The market for organic, shade-grown coffee grown to the Smithsonian Migratory Bird Center’s Bird Friendly® criteria reached more than $3.5 million in 2008, averaging a 145% annual increase between 2000 and 2008. About 1,400 growers in 8 countries and more than 45 roasters in the U.S., Canada, the Netherlands, and Japan carr Bird Friendly® coffee imported by 16 companies.

However, until today, no one report had collected the wide-ranging benefits of shade-grown coffee production. By reviewing more than 50 studies on shade-grown coffee farms in regions ranging from Central and South America to Indonesia over the past 15 years, the Smithsonian Migratory Bird Center (SMBC) can now make the case that shade-grown coffee production is the next best thing to a natural forest, and put to rest any arguments about the sustainability of a sun-coffee system.

In study after study, habitat on shade-grown coffee farms outshone sun-grown coffee farms with increased numbers and species of birds as well as and improved bird habitat, soil protection/erosion control, carbon sequestration, natural pest control and improved pollination. While sun-grown systems can have higher yields, the shaded farms easily outperform them in sustainability measurements with the trees providing an array of ecological services that offer both direct and indirect “income/payback” to farmers and the environment.

The “hidden yield” in the shade vs. sun comparison is that of the non-coffee products and opportunities coming from the shaded system. In addition to ecotourism on several shade coffee farms, firewood, fruits, building materials and medicinal plants are all resources harvested to varying degrees by shade coffee farmers and used and/or sold by farmers.

Excitingly, some of the studies in Mexico and Costa Rica were supported with funds from royalties remitted to SMBC by roasters involved in the BF program.. Over the past decade, SMBC has given more than $100,000 to researchers looking into the benefits of shade coffee production and other questions related to migratory birds.
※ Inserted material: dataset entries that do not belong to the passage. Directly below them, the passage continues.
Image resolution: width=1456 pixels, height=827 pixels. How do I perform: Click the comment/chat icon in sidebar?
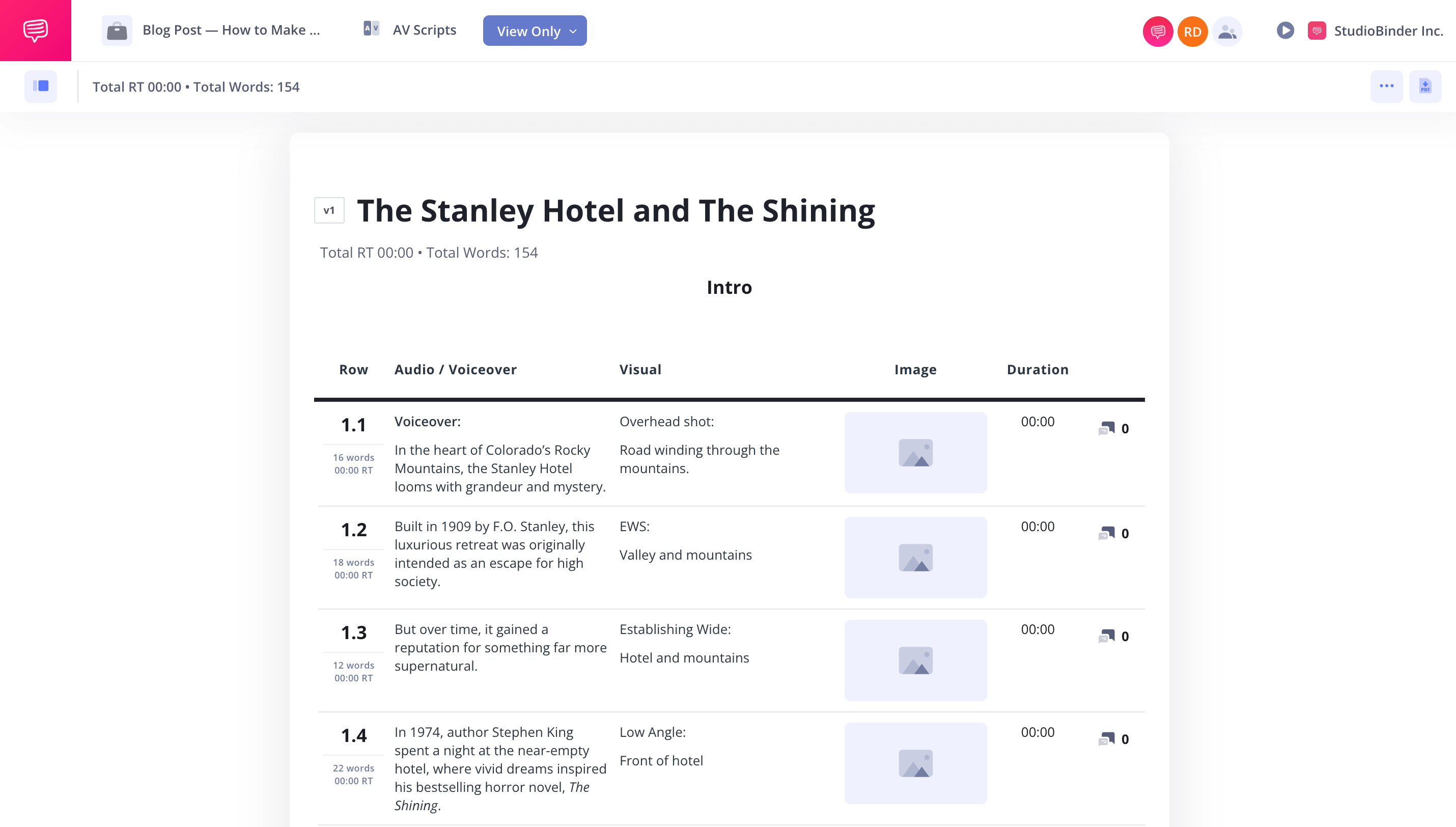pyautogui.click(x=35, y=30)
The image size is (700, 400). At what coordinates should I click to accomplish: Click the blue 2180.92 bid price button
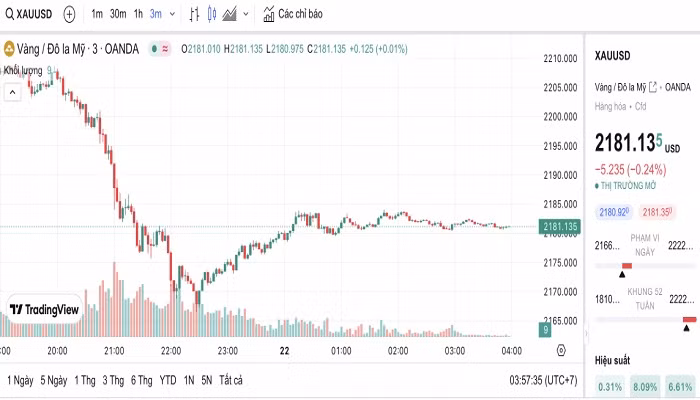(x=612, y=212)
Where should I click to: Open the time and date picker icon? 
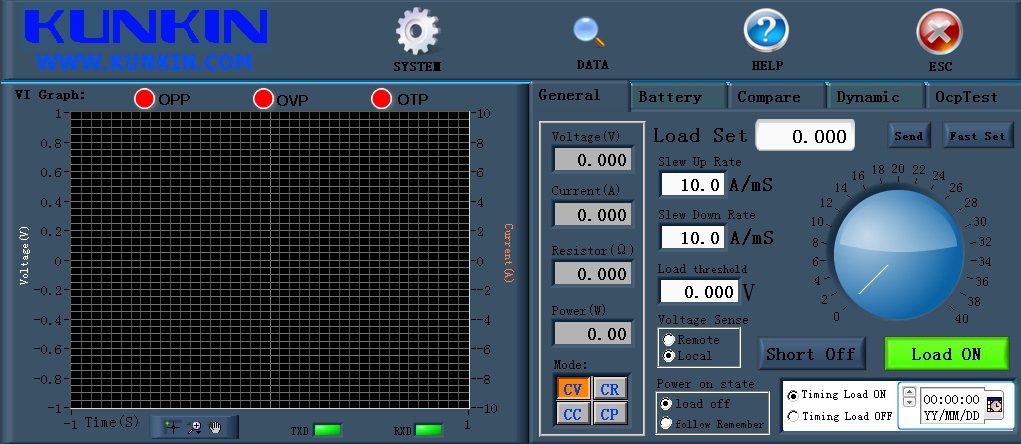[x=994, y=405]
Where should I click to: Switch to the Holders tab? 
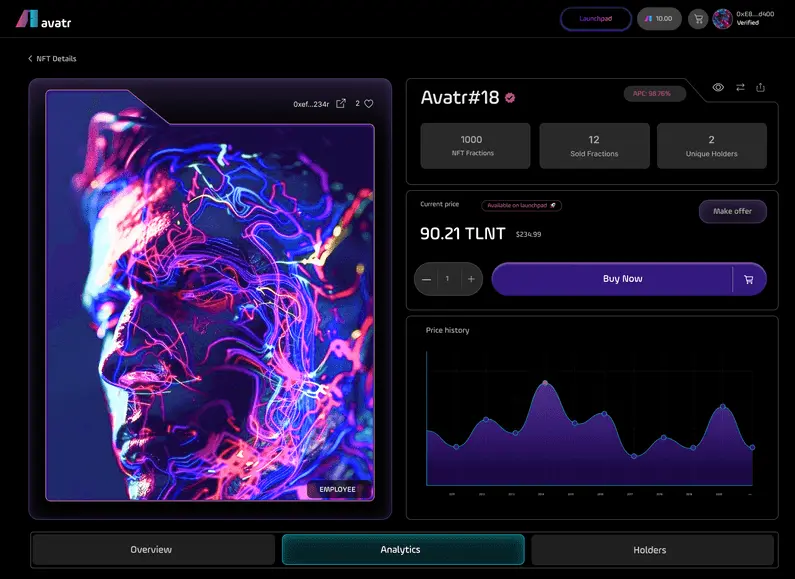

Over 95 percent of BF coffee comes from coffee farms in Central and South America with the remainder coming from Africa. The producers manage more than 12,000 acres (5,000 hectares) of BF area and coffee farms in Colombia, Ecuador, El Salvador, Ethiopia, Guatemala, Mexico, Peru, and Venezuela, producing more than 6 million pounds of BF coffee in the 2007-2008 harvest year. Peru ranks first in Bird Friendly coffee production (39 percent), and together, Peru, Guatemala and Mexico account for 77 percent of all production.